(Extracted data entries)
______

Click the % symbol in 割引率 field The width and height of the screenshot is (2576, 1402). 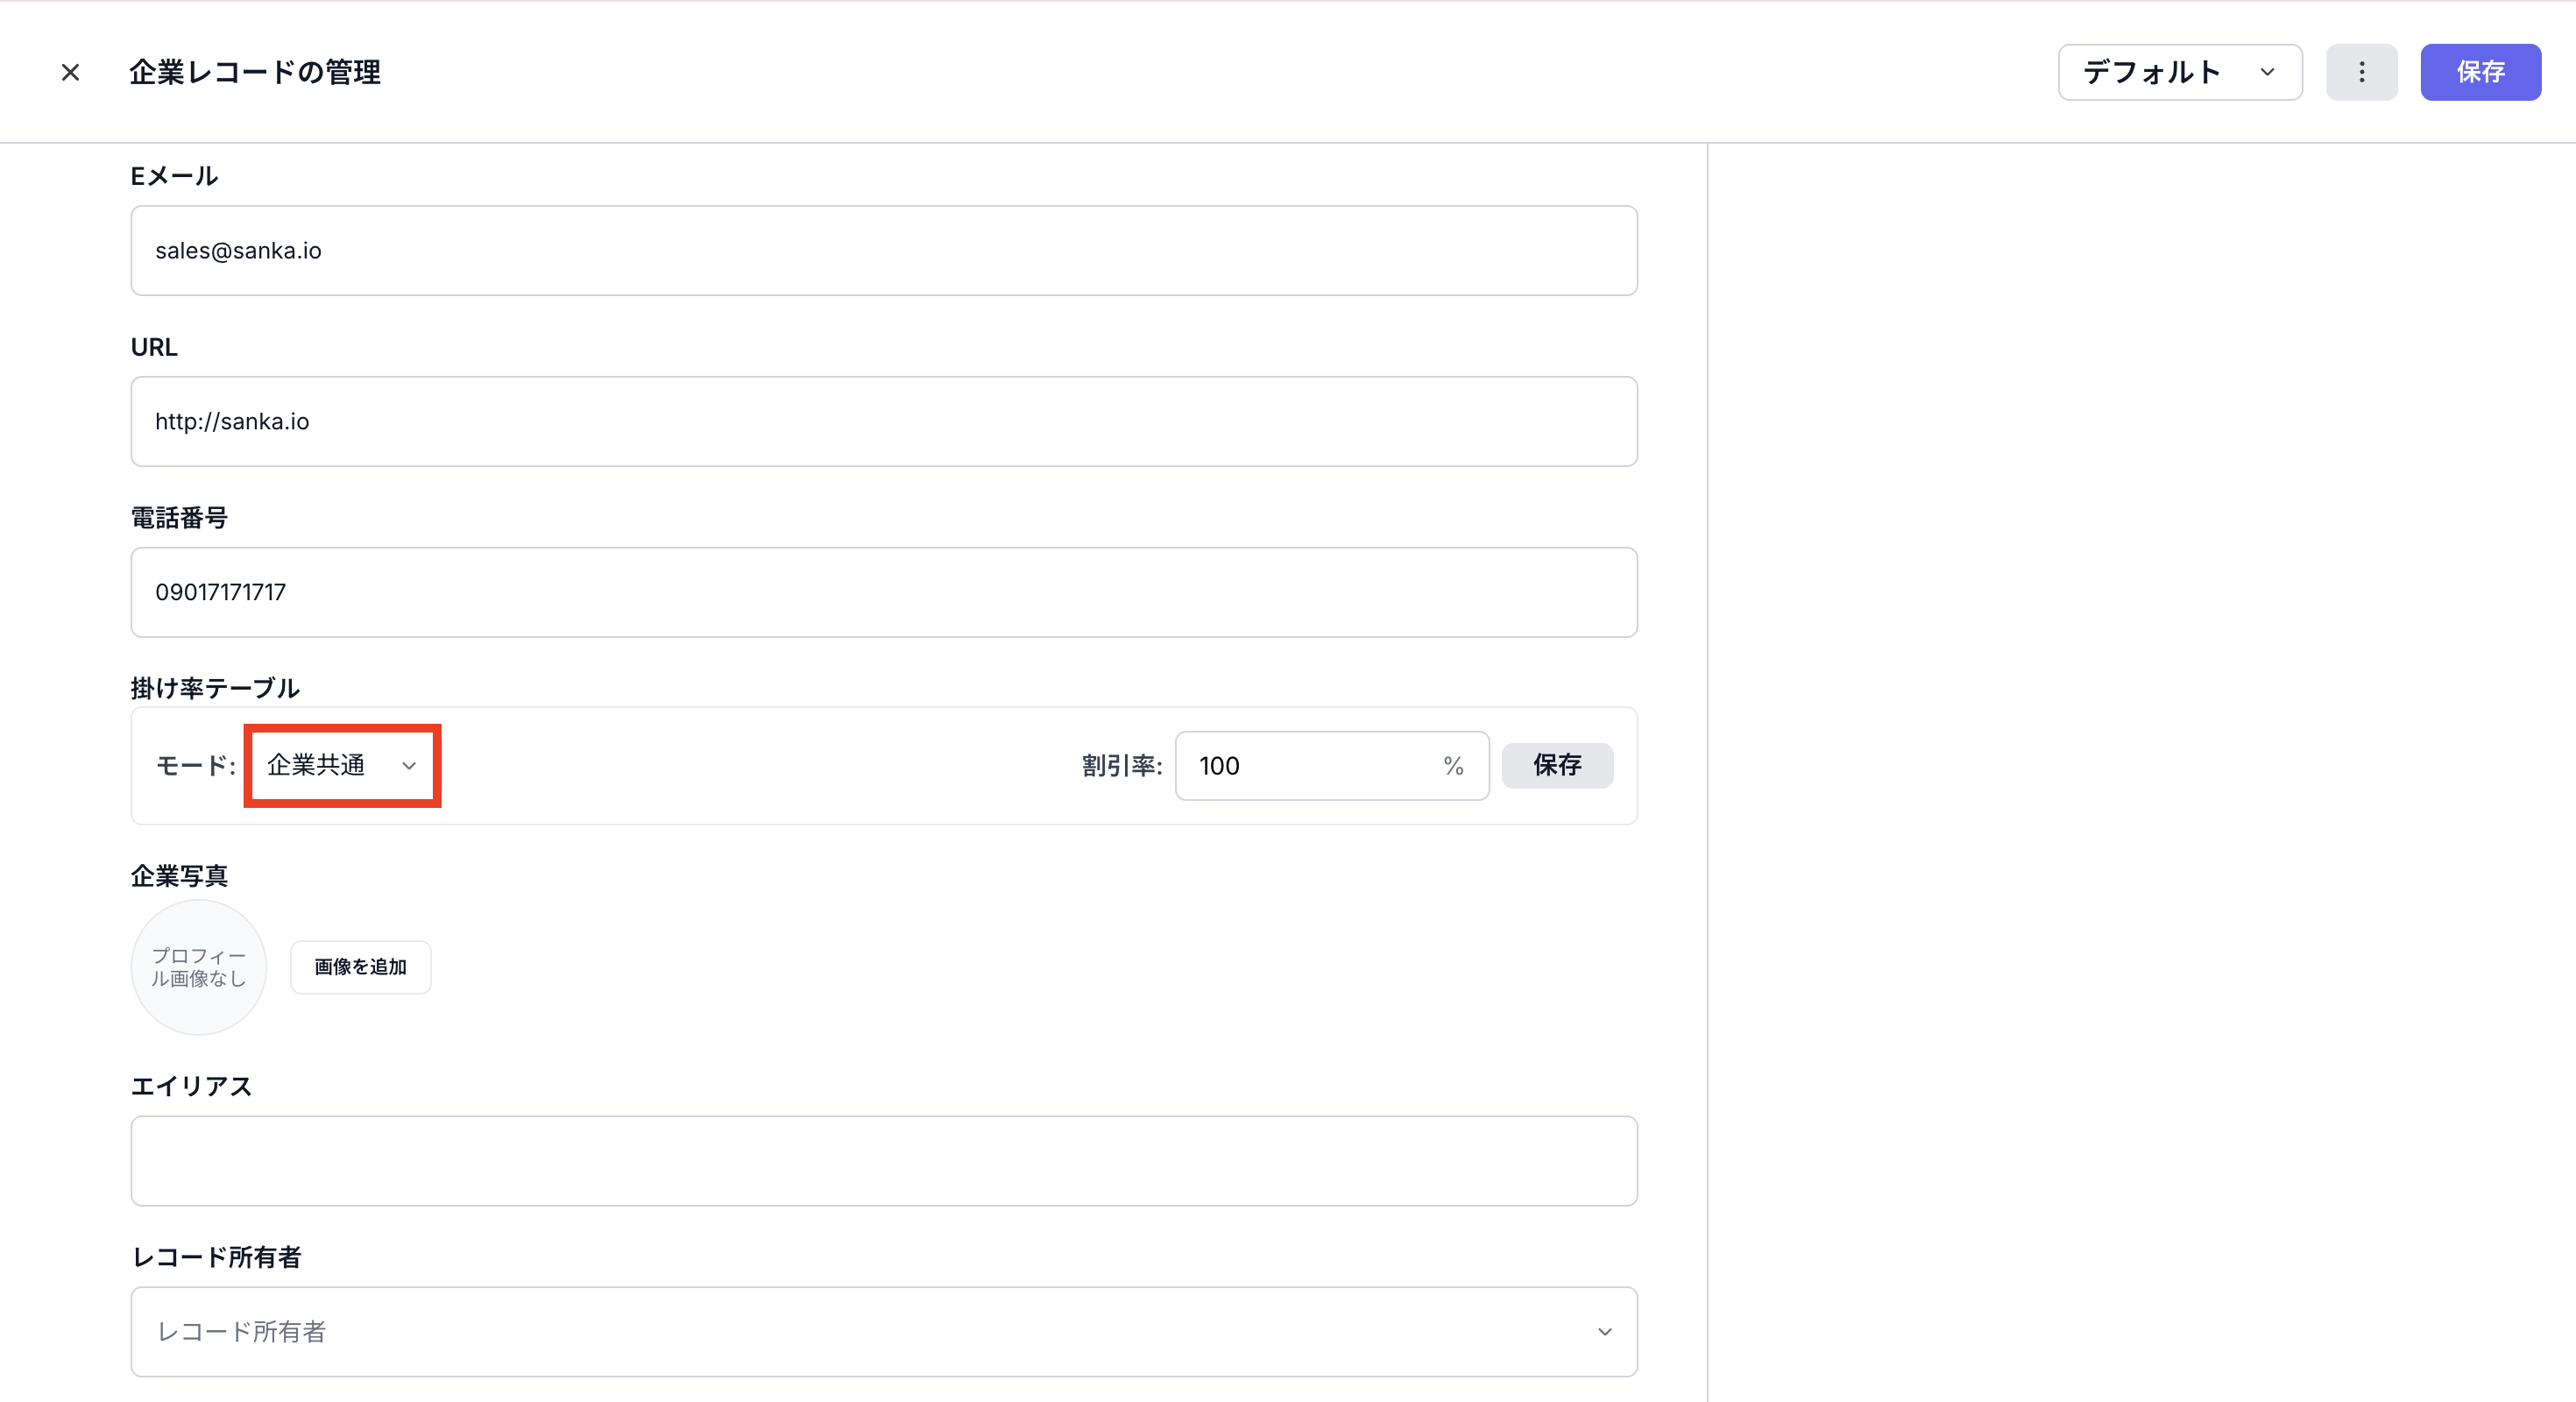tap(1453, 766)
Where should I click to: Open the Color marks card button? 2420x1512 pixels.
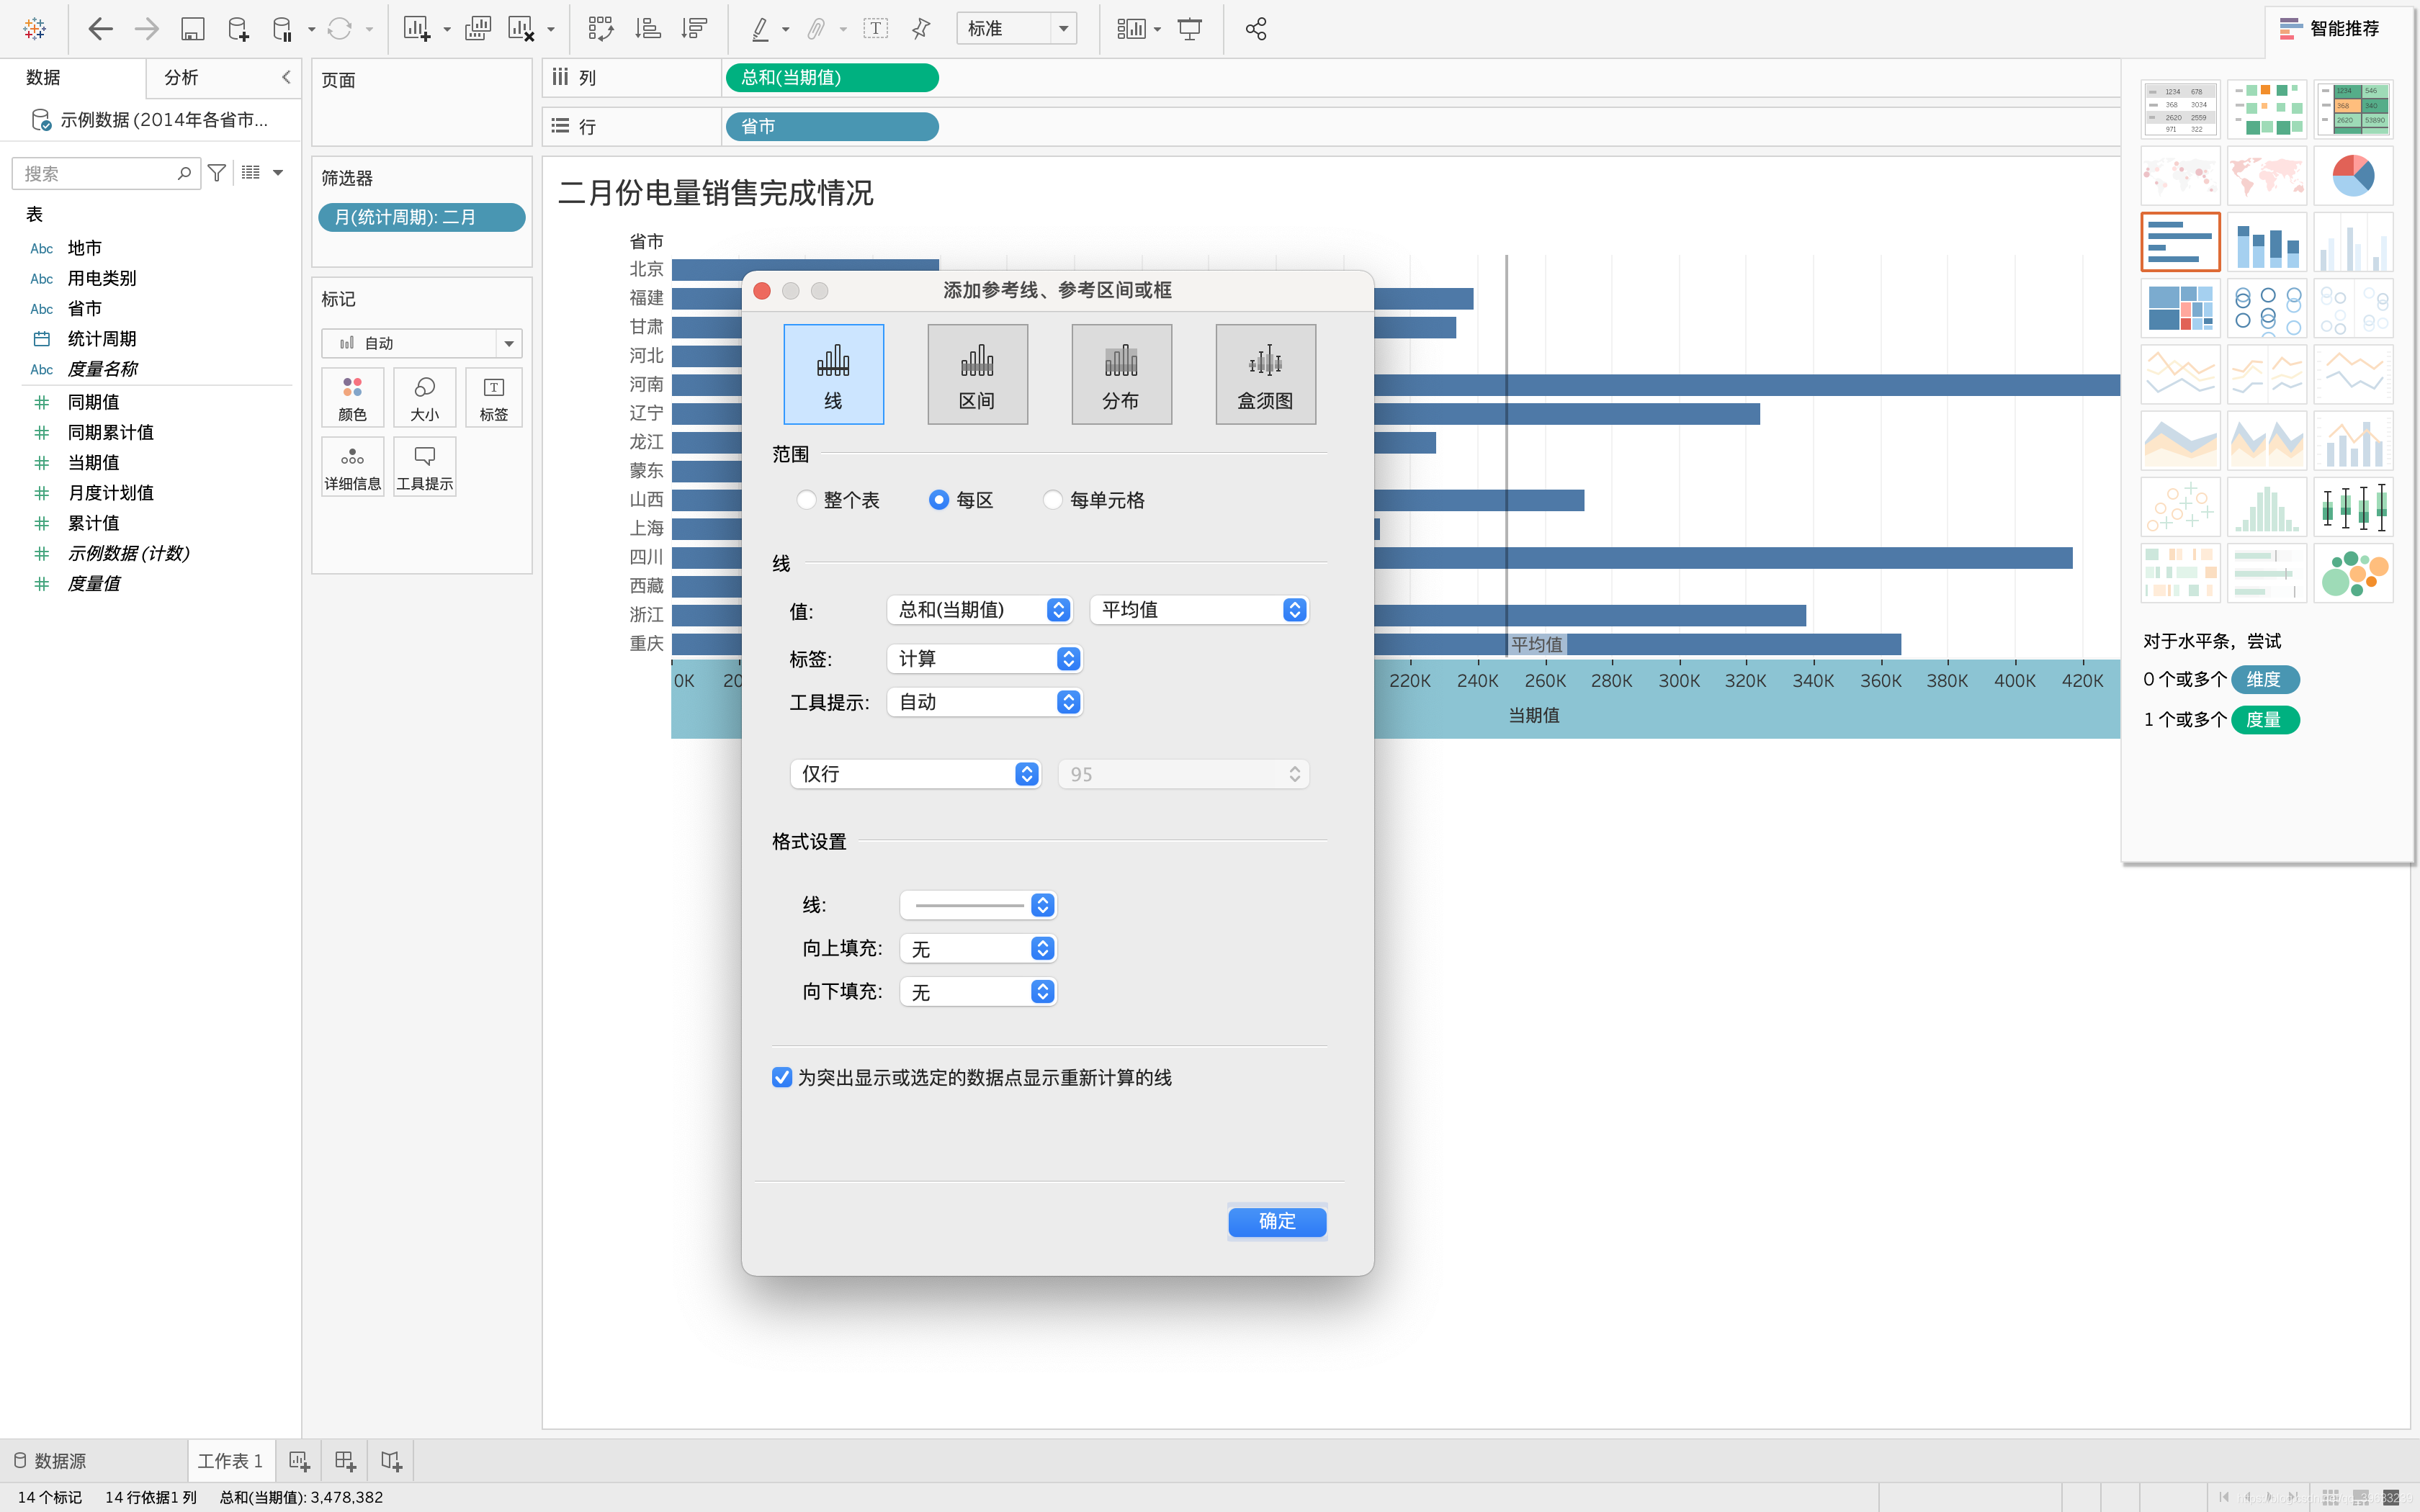tap(352, 397)
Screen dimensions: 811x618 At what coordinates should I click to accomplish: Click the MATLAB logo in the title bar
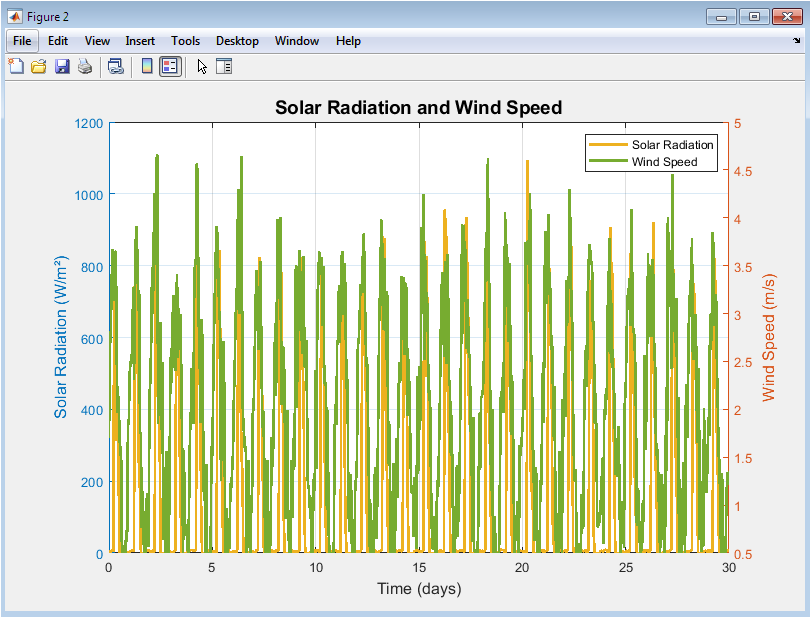pyautogui.click(x=15, y=16)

______

* What you need to do: Format the part of the listing running from the line that contains "Where should I" through the end of the listing as a numbered list, leaving out blank lines. Omit the pictures from your answer.

* Final result:
1. Where should I click to: Open the Color marks card button? 2420x1512 pixels.
2. tap(352, 397)
3. Screen dimensions: 811x618 At what coordinates should I click to accomplish: Click the MATLAB logo in the title bar
4. pyautogui.click(x=15, y=16)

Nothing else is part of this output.